◆ **Given instruction 1**: Copy exactly the records below, starting at the line that contains "At what coordinates should I click to accomplish: Choose" and ending at the last line of the records.

** start of Provided passage **

SUMMARY OF THE INVENTION
[0016] The present invention is directed to a method for converting
a dimension of a vector for SEW spectrum vector quantization in WI
speech coding. According to the method, an entire frequency domain
of a variable dimension vector is divided into a plurality of
frequency domains, and then the variable dimension vector is
converted into vectors of different fixed dimensions according to
the divided frequency domains. Thereby, errors due to the vector
dimension conversion can be suppressed and codebook memory required
for the vector quantization can be effectively reduced.
[0017] One aspect of the present invention is to provide a method
for converting a dimension of a vector for vector quantization, the
method comprising the steps of: extracting a specific parameter
having a pitch period from an input speech signal and then
generating a vector of a dimension that varies according to the
pitch period; dividing an entire frequency domain of the generated
vector of the variable dimension into at least two frequency
domains; and converting the vector of the variable dimension into
vectors of mutually different fixed dimensions according to the
divided frequency domains.
[0018] Here, the variable dimension vector is preferably a SEW
spectrum vector or a harmonic vector.
[0019] Preferably, when the entire frequency domain of the variable
dimension vector is divided into a low frequency domain and a high
frequency domain, variable dimension vectors corresponding to the
low frequency domain are converted into vectors of a maximum fixed
dimension, and variable dimension vectors corresponding to the high
frequency domain are converted into vectors of a lower fixed
dimension than the maximum fixed dimension.
BRIEF DESCRIPTION OF THE DRAWINGS
[0020] The above and other features and advantages of the present
invention will become more apparent to those of ordinary skill in
the art by describing in detail exemplary embodiments thereof with
reference to the attached drawings in which:
[0021] FIG. 1 is a block diagram showing an encoding process of a
waveform interpolation (WI) vocoder employing a vector dimension
conversion method according to an exemplary embodiment of the
present invention;
[0022] FIG. 2 is a flowchart showing the vector dimension
conversion method according to an exemplary embodiment of the
present invention;
[0023] FIG. 3 is a pair of figures illustrating the vector
dimension conversion method according to an exemplary embodiment of
the present invention; and
[0024] FIG. 4 is a graph for comparing errors in a vector before
and after dimension conversion by conventional vector dimension
conversion methods and by the vector dimension conversion method
according to an exemplary embodiment of the present invention.

** end of Provided passage **
** start of Provided records **

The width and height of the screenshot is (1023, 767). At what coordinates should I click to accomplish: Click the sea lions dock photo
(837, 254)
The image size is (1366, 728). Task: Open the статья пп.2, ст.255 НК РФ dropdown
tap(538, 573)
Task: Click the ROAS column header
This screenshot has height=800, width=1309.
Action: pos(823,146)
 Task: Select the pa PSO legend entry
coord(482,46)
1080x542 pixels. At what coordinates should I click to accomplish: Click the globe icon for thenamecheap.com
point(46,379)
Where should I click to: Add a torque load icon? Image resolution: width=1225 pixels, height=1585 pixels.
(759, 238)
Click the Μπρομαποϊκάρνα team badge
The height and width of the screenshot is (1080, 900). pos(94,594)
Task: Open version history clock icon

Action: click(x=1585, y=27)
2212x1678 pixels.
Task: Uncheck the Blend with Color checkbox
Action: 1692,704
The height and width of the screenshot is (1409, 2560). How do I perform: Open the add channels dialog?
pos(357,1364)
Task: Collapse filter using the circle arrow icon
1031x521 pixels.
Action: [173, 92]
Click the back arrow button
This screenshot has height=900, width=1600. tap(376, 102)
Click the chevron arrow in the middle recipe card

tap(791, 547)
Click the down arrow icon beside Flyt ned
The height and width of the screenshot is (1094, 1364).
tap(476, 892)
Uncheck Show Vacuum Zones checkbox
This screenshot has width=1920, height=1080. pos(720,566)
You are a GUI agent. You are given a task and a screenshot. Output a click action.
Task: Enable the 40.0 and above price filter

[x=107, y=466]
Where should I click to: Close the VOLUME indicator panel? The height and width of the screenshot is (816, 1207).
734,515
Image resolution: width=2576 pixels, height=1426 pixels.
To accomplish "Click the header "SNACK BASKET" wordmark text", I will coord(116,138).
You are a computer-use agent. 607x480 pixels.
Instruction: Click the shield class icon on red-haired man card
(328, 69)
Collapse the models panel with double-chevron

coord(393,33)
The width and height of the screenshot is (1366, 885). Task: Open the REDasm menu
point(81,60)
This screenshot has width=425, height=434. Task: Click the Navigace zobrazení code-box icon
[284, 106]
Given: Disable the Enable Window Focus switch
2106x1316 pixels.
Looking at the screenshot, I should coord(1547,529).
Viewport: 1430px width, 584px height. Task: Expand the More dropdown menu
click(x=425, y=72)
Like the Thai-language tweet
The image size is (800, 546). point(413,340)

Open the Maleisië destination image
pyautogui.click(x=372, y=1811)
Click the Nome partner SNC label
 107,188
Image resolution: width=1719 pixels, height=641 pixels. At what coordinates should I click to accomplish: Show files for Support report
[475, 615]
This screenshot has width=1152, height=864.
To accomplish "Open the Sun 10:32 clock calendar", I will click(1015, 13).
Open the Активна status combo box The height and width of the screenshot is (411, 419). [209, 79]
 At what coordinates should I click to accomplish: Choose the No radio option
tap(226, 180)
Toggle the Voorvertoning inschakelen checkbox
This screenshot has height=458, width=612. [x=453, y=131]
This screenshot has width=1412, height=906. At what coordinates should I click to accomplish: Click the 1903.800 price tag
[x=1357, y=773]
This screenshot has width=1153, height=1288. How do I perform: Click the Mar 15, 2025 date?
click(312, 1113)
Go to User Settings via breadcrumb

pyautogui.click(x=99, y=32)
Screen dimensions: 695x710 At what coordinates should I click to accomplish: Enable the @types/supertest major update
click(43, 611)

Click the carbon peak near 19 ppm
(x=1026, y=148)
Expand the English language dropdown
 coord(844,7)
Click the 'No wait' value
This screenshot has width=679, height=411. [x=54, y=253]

** end of Provided records **

◆ **Given instruction 2**: Repeat word for word the part of the passage on vector dimension conversion starting at "[0018] Here, the" and ending at "maximum fixed dimension.".

◆ **Final answer 1**:
 At what coordinates should I click to accomplish: Choose the No radio option
tap(226, 180)
Toggle the Voorvertoning inschakelen checkbox
This screenshot has height=458, width=612. [x=453, y=131]
This screenshot has width=1412, height=906. At what coordinates should I click to accomplish: Click the 1903.800 price tag
[x=1357, y=773]
This screenshot has width=1153, height=1288. How do I perform: Click the Mar 15, 2025 date?
click(312, 1113)
Go to User Settings via breadcrumb

pyautogui.click(x=99, y=32)
Screen dimensions: 695x710 At what coordinates should I click to accomplish: Enable the @types/supertest major update
click(43, 611)

Click the carbon peak near 19 ppm
(x=1026, y=148)
Expand the English language dropdown
 coord(844,7)
Click the 'No wait' value
This screenshot has width=679, height=411. [x=54, y=253]

◆ **Final answer 2**:
[0018] Here, the variable dimension vector is preferably a SEW
spectrum vector or a harmonic vector.
[0019] Preferably, when the entire frequency domain of the variable
dimension vector is divided into a low frequency domain and a high
frequency domain, variable dimension vectors corresponding to the
low frequency domain are converted into vectors of a maximum fixed
dimension, and variable dimension vectors corresponding to the high
frequency domain are converted into vectors of a lower fixed
dimension than the maximum fixed dimension.